(Records contained in a dataset)
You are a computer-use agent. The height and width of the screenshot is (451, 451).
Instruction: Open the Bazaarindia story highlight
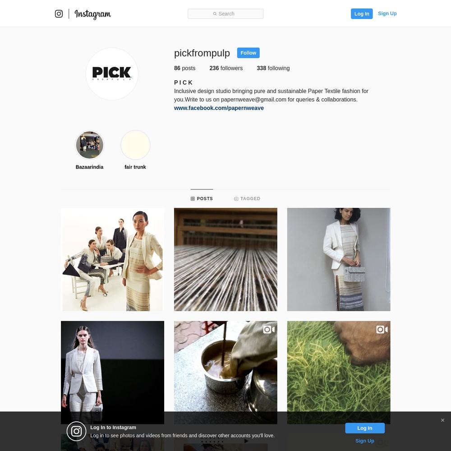89,145
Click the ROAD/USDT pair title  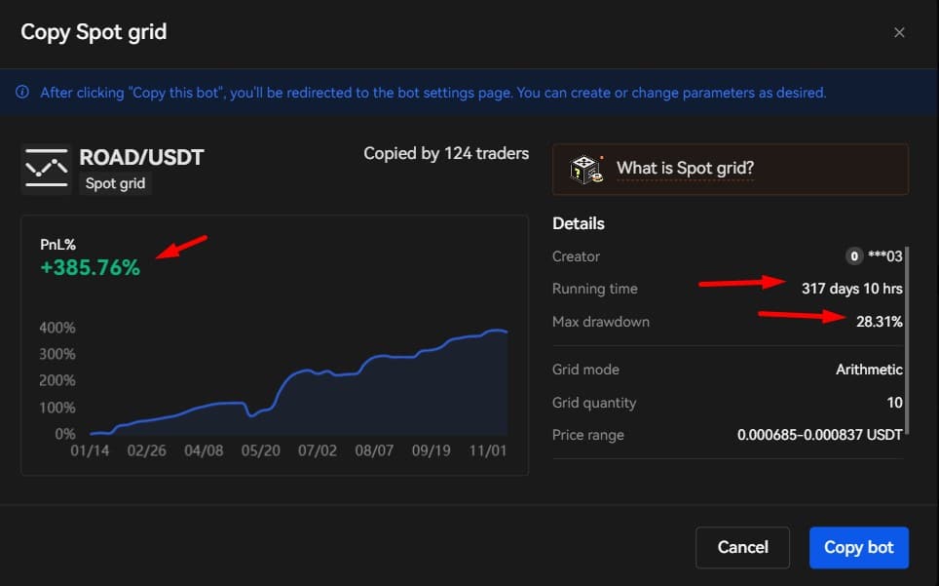141,157
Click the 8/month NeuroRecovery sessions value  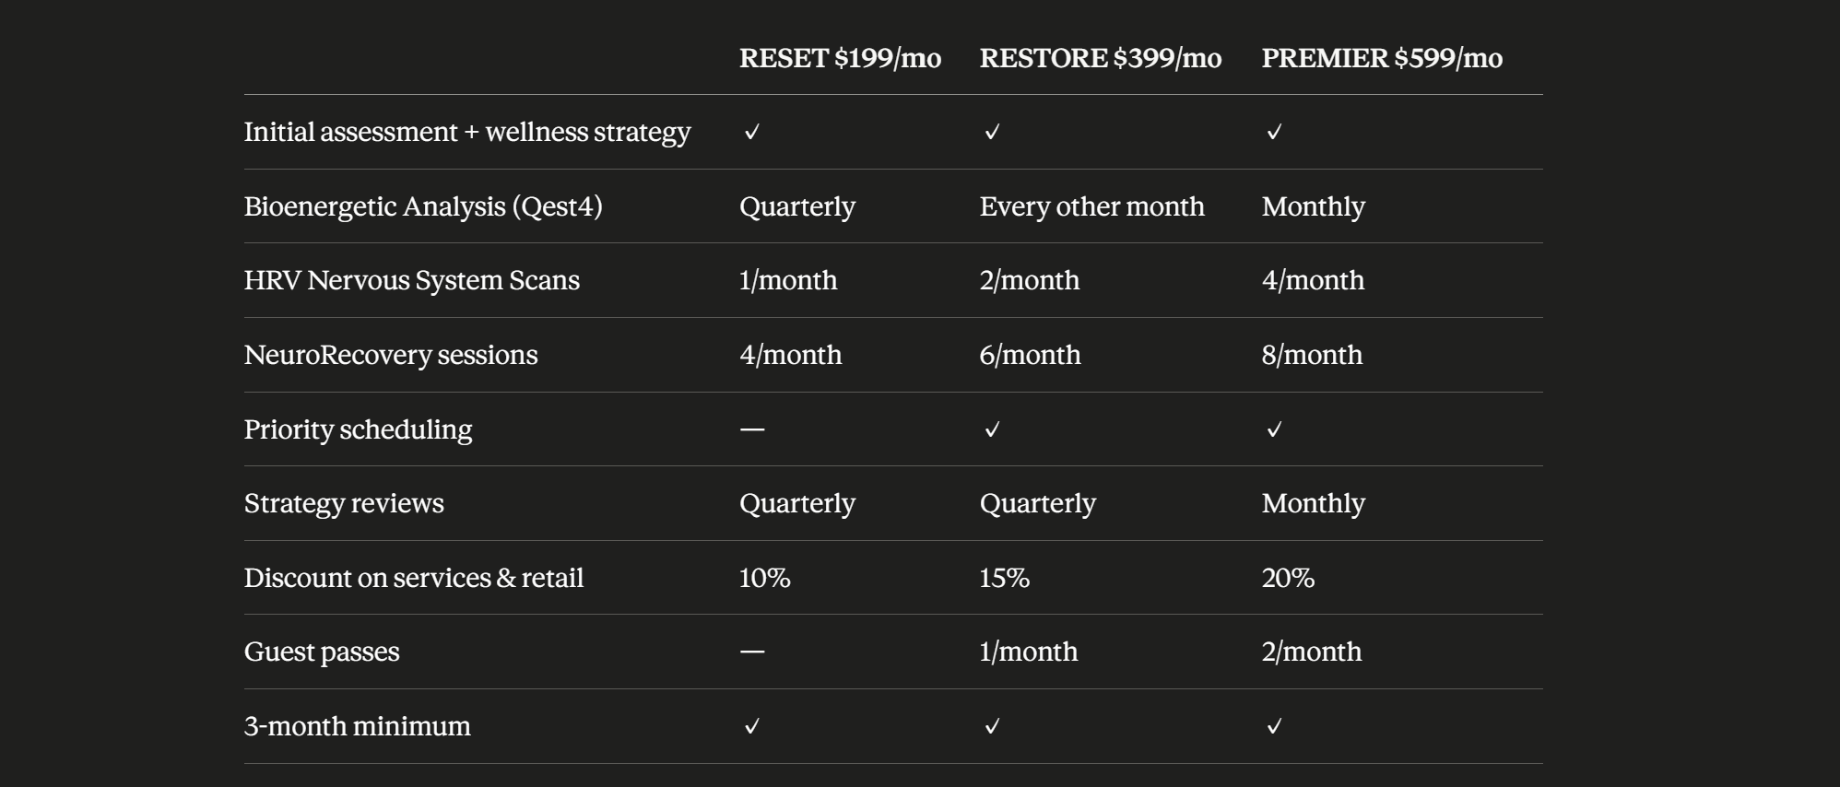coord(1312,355)
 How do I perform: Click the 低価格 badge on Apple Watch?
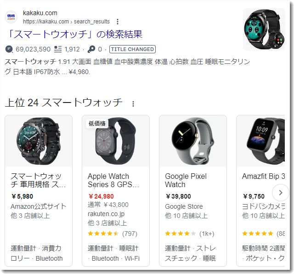[x=97, y=123]
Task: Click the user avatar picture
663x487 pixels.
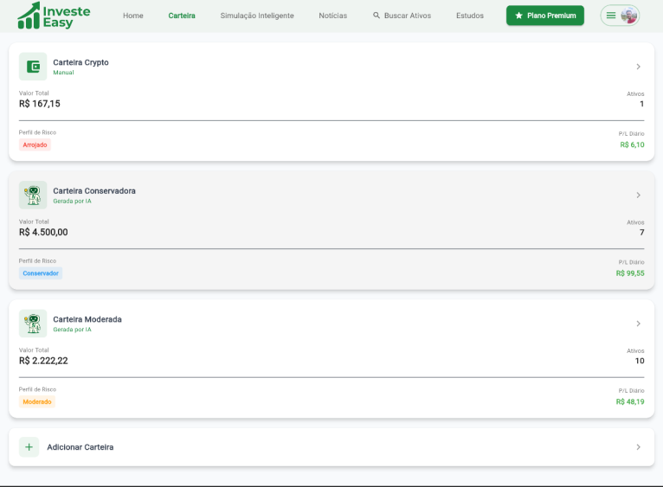Action: point(629,16)
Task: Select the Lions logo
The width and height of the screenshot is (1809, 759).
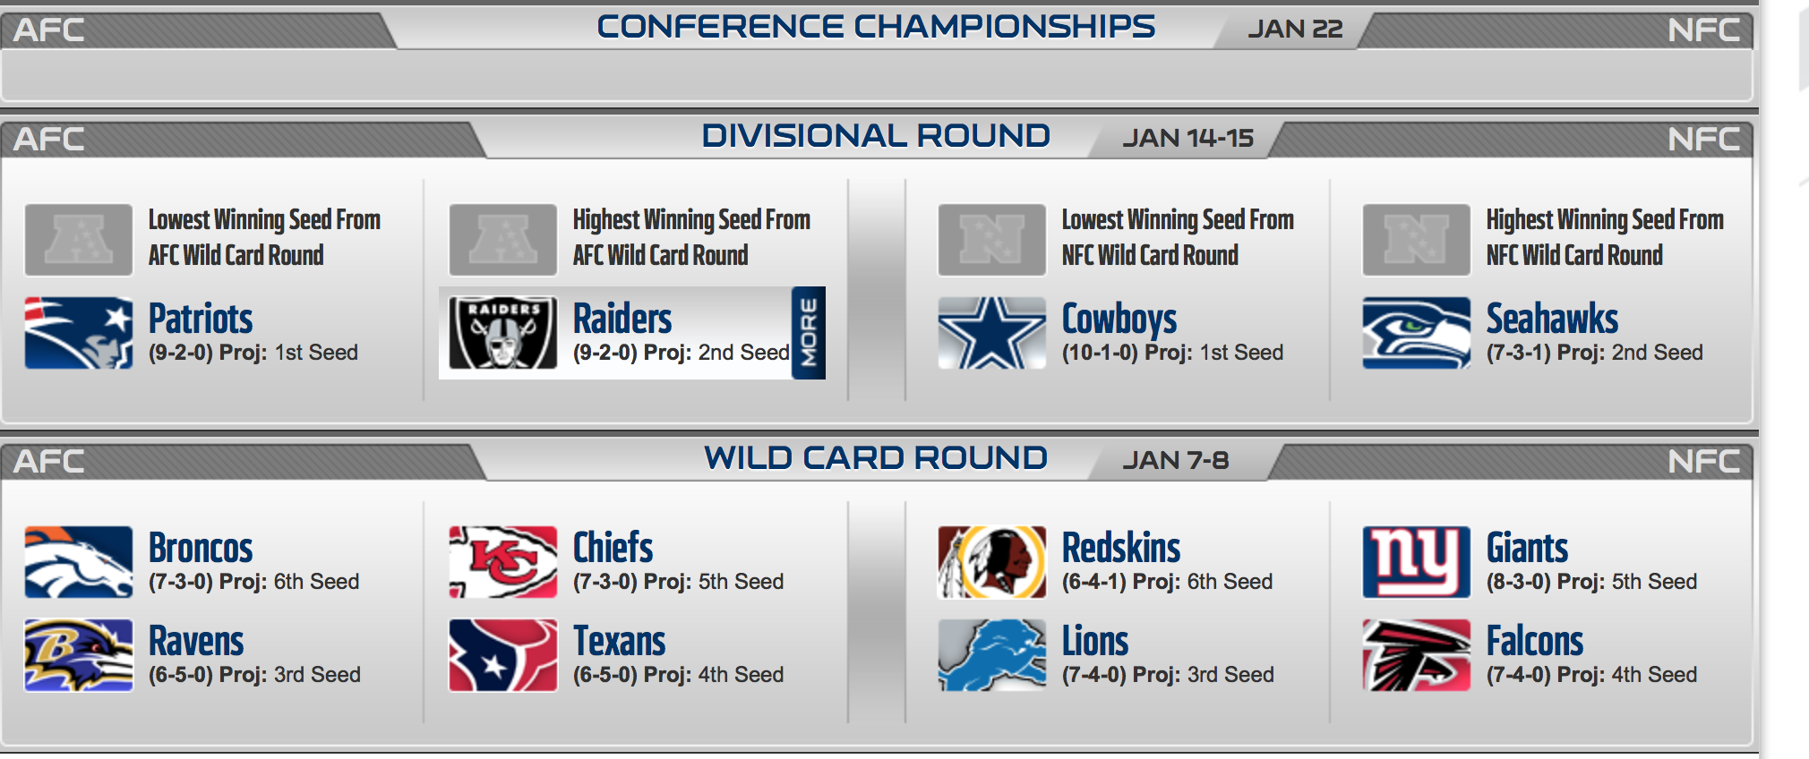Action: coord(992,655)
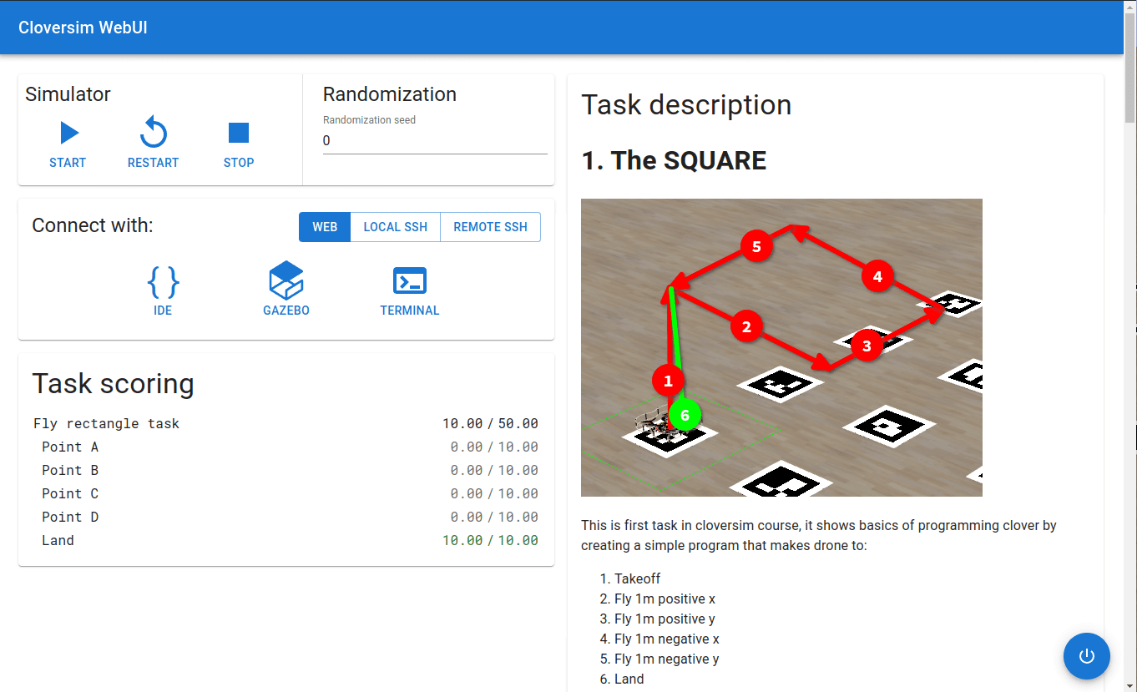Screen dimensions: 1137x692
Task: Open the IDE via the curly braces icon
Action: click(x=163, y=280)
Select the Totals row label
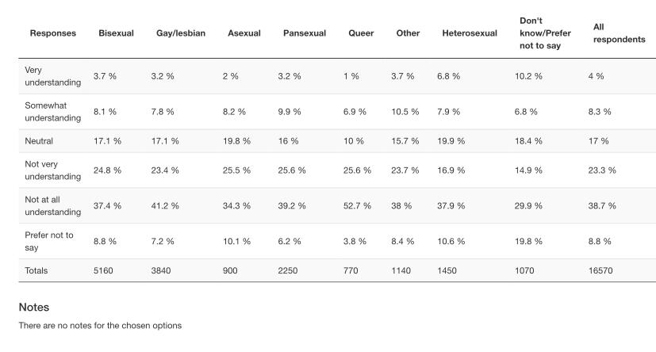Viewport: 656px width, 352px height. (x=36, y=270)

ASSIGNED TASK >>
Starting at the line containing "How do I perform: Click", output every remaining line of the records above exactly, the last one included. Nothing else belongs in the output, and no pictures either.

ANSWER SPACE >>
 How do I perform: Click the 低価格 badge on Apple Watch?
[x=97, y=123]
Task: Click the user avatar picture
663x487 pixels.
Action: point(629,16)
Task: Select the Lions logo
The width and height of the screenshot is (1809, 759).
Action: coord(992,655)
Screen dimensions: 1137x692
Task: Open the IDE via the curly braces icon
Action: click(x=163, y=280)
Select the Totals row label
Viewport: 656px width, 352px height. (x=36, y=270)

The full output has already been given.